> **Exercise**: The records are to be reproduced verbatim.

Pixel coordinate grounding data
^^^^

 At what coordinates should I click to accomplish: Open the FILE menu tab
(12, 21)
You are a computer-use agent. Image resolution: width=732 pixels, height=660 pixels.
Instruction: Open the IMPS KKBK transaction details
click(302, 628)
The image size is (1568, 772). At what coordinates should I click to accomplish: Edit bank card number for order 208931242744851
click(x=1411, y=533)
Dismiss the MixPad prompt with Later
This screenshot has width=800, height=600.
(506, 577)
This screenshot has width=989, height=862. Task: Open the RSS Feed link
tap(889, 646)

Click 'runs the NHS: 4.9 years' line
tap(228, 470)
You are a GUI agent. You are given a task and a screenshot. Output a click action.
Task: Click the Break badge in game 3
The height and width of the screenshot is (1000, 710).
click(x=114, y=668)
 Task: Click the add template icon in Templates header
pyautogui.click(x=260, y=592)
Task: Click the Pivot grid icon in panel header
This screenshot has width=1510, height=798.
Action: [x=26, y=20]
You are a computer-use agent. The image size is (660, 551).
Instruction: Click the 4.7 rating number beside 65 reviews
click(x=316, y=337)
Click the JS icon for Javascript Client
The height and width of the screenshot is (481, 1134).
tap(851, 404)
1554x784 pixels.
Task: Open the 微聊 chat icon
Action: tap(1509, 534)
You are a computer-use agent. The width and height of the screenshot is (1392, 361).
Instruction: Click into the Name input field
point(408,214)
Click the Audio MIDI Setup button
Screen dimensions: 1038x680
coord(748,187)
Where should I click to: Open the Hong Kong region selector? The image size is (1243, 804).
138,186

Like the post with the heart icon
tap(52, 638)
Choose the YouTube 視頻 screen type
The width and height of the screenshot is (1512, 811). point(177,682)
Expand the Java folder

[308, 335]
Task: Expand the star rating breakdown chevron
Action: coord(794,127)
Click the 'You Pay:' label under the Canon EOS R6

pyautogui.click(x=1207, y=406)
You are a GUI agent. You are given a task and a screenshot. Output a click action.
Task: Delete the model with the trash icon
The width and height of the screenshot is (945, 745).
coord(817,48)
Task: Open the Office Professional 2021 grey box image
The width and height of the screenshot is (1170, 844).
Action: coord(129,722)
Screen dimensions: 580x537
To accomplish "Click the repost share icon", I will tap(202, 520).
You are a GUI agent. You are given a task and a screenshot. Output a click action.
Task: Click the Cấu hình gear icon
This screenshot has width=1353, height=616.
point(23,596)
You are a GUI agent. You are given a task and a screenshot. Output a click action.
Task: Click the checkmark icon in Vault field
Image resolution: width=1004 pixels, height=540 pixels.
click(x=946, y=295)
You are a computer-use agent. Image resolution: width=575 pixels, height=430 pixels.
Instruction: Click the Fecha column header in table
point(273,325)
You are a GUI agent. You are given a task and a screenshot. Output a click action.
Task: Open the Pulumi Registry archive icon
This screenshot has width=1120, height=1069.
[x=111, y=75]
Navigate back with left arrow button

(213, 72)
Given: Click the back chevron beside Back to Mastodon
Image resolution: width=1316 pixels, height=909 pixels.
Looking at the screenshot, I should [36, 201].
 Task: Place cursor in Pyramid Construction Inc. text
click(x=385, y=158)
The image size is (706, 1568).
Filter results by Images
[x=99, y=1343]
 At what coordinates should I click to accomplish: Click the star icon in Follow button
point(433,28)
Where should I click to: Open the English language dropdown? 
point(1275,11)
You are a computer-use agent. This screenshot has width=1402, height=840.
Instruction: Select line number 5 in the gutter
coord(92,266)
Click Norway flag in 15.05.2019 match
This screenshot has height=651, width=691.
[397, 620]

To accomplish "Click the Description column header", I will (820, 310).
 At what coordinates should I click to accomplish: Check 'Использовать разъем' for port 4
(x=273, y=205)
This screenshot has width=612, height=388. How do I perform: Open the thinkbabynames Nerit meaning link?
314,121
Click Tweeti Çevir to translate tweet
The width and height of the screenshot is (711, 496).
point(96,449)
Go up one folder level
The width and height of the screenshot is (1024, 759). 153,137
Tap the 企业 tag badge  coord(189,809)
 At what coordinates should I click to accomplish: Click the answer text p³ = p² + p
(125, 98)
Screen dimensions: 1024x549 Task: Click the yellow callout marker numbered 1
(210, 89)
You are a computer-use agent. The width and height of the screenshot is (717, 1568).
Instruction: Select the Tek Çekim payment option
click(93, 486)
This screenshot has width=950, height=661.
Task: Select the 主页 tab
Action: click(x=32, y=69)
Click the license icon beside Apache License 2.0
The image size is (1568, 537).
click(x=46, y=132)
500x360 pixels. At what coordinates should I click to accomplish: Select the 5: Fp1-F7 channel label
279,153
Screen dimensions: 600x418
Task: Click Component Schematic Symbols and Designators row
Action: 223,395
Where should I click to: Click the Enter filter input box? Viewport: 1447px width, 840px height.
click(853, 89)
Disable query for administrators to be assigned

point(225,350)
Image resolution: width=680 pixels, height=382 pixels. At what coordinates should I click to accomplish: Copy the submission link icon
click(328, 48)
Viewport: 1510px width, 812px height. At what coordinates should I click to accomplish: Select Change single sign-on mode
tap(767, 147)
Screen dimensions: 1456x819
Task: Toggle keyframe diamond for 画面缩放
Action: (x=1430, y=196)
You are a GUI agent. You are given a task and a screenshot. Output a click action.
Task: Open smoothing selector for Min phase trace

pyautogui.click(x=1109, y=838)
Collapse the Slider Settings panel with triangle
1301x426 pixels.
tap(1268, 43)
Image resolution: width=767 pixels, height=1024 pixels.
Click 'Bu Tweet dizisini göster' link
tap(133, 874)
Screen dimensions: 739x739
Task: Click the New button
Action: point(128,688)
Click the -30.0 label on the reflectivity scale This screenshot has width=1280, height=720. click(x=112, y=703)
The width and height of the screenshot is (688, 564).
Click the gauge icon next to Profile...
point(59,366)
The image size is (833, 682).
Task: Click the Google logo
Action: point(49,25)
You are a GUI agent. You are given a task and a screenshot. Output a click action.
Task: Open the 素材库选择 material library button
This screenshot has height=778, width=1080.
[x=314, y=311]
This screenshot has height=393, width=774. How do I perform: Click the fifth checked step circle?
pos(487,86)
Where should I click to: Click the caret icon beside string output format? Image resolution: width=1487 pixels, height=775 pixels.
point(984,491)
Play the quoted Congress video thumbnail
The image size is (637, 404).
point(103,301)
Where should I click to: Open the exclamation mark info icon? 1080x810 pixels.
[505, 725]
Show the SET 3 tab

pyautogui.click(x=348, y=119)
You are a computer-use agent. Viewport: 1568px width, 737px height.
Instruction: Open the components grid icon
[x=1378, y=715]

^^^^

> **Response to the exercise**:
 At what coordinates should I click to accomplish: Open the FILE menu tab
(12, 21)
You are a computer-use agent. Image resolution: width=732 pixels, height=660 pixels.
Instruction: Open the IMPS KKBK transaction details
click(302, 628)
The image size is (1568, 772). At what coordinates should I click to accomplish: Edit bank card number for order 208931242744851
click(x=1411, y=533)
Dismiss the MixPad prompt with Later
This screenshot has width=800, height=600.
(506, 577)
This screenshot has width=989, height=862. Task: Open the RSS Feed link
tap(889, 646)

Click 'runs the NHS: 4.9 years' line
tap(228, 470)
You are a GUI agent. You are given a task and a screenshot. Output a click action.
Task: Click the Break badge in game 3
The height and width of the screenshot is (1000, 710).
click(x=114, y=668)
 Task: Click the add template icon in Templates header
pyautogui.click(x=260, y=592)
Task: Click the Pivot grid icon in panel header
This screenshot has width=1510, height=798.
Action: [x=26, y=20]
You are a computer-use agent. The image size is (660, 551).
Instruction: Click the 4.7 rating number beside 65 reviews
click(x=316, y=337)
Click the JS icon for Javascript Client
The height and width of the screenshot is (481, 1134).
tap(851, 404)
1554x784 pixels.
Task: Open the 微聊 chat icon
Action: tap(1509, 534)
You are a computer-use agent. The width and height of the screenshot is (1392, 361).
Instruction: Click into the Name input field
point(408,214)
Click the Audio MIDI Setup button
Screen dimensions: 1038x680
coord(748,187)
Where should I click to: Open the Hong Kong region selector? The image size is (1243, 804).
138,186

Like the post with the heart icon
tap(52, 638)
Choose the YouTube 視頻 screen type
The width and height of the screenshot is (1512, 811). point(177,682)
Expand the Java folder

[308, 335]
Task: Expand the star rating breakdown chevron
Action: coord(794,127)
Click the 'You Pay:' label under the Canon EOS R6

pyautogui.click(x=1207, y=406)
You are a GUI agent. You are given a task and a screenshot. Output a click action.
Task: Delete the model with the trash icon
The width and height of the screenshot is (945, 745).
coord(817,48)
Task: Open the Office Professional 2021 grey box image
The width and height of the screenshot is (1170, 844).
Action: coord(129,722)
Screen dimensions: 580x537
To accomplish "Click the repost share icon", I will tap(202, 520).
You are a GUI agent. You are given a task and a screenshot. Output a click action.
Task: Click the Cấu hình gear icon
This screenshot has width=1353, height=616.
point(23,596)
You are a GUI agent. You are given a task and a screenshot. Output a click action.
Task: Click the checkmark icon in Vault field
Image resolution: width=1004 pixels, height=540 pixels.
click(x=946, y=295)
You are a computer-use agent. Image resolution: width=575 pixels, height=430 pixels.
Instruction: Click the Fecha column header in table
point(273,325)
You are a GUI agent. You are given a task and a screenshot. Output a click action.
Task: Open the Pulumi Registry archive icon
This screenshot has width=1120, height=1069.
[x=111, y=75]
Navigate back with left arrow button

(213, 72)
Given: Click the back chevron beside Back to Mastodon
Image resolution: width=1316 pixels, height=909 pixels.
Looking at the screenshot, I should [36, 201].
 Task: Place cursor in Pyramid Construction Inc. text
click(x=385, y=158)
The image size is (706, 1568).
Filter results by Images
[x=99, y=1343]
 At what coordinates should I click to accomplish: Click the star icon in Follow button
point(433,28)
Where should I click to: Open the English language dropdown? 
point(1275,11)
You are a computer-use agent. This screenshot has width=1402, height=840.
Instruction: Select line number 5 in the gutter
coord(92,266)
Click Norway flag in 15.05.2019 match
This screenshot has height=651, width=691.
[397, 620]

To accomplish "Click the Description column header", I will (820, 310).
 At what coordinates should I click to accomplish: Check 'Использовать разъем' for port 4
(x=273, y=205)
This screenshot has width=612, height=388. How do I perform: Open the thinkbabynames Nerit meaning link?
314,121
Click Tweeti Çevir to translate tweet
The width and height of the screenshot is (711, 496).
point(96,449)
Go up one folder level
The width and height of the screenshot is (1024, 759). 153,137
Tap the 企业 tag badge  coord(189,809)
 At what coordinates should I click to accomplish: Click the answer text p³ = p² + p
(125, 98)
Screen dimensions: 1024x549 Task: Click the yellow callout marker numbered 1
(210, 89)
You are a computer-use agent. The width and height of the screenshot is (717, 1568).
Instruction: Select the Tek Çekim payment option
click(93, 486)
This screenshot has width=950, height=661.
Task: Select the 主页 tab
Action: click(x=32, y=69)
Click the license icon beside Apache License 2.0
The image size is (1568, 537).
click(x=46, y=132)
500x360 pixels. At what coordinates should I click to accomplish: Select the 5: Fp1-F7 channel label
279,153
Screen dimensions: 600x418
Task: Click Component Schematic Symbols and Designators row
Action: 223,395
Where should I click to: Click the Enter filter input box? Viewport: 1447px width, 840px height.
click(853, 89)
Disable query for administrators to be assigned

point(225,350)
Image resolution: width=680 pixels, height=382 pixels. At what coordinates should I click to accomplish: Copy the submission link icon
click(328, 48)
Viewport: 1510px width, 812px height. At what coordinates should I click to accomplish: Select Change single sign-on mode
tap(767, 147)
Screen dimensions: 1456x819
Task: Toggle keyframe diamond for 画面缩放
Action: (x=1430, y=196)
You are a GUI agent. You are given a task and a screenshot. Output a click action.
Task: Open smoothing selector for Min phase trace

pyautogui.click(x=1109, y=838)
Collapse the Slider Settings panel with triangle
1301x426 pixels.
tap(1268, 43)
Image resolution: width=767 pixels, height=1024 pixels.
Click 'Bu Tweet dizisini göster' link
tap(133, 874)
Screen dimensions: 739x739
Task: Click the New button
Action: point(128,688)
Click the -30.0 label on the reflectivity scale This screenshot has width=1280, height=720. click(x=112, y=703)
The width and height of the screenshot is (688, 564).
Click the gauge icon next to Profile...
point(59,366)
The image size is (833, 682).
Task: Click the Google logo
Action: point(49,25)
You are a GUI agent. You are given a task and a screenshot. Output a click action.
Task: Open the 素材库选择 material library button
This screenshot has height=778, width=1080.
[x=314, y=311]
This screenshot has height=393, width=774. How do I perform: Click the fifth checked step circle?
pos(487,86)
Where should I click to: Click the caret icon beside string output format? Image resolution: width=1487 pixels, height=775 pixels.
point(984,491)
Play the quoted Congress video thumbnail
The image size is (637, 404).
point(103,301)
Where should I click to: Open the exclamation mark info icon? 1080x810 pixels.
[505, 725]
Show the SET 3 tab

pyautogui.click(x=348, y=119)
You are a computer-use agent. Viewport: 1568px width, 737px height.
Instruction: Open the components grid icon
[x=1378, y=715]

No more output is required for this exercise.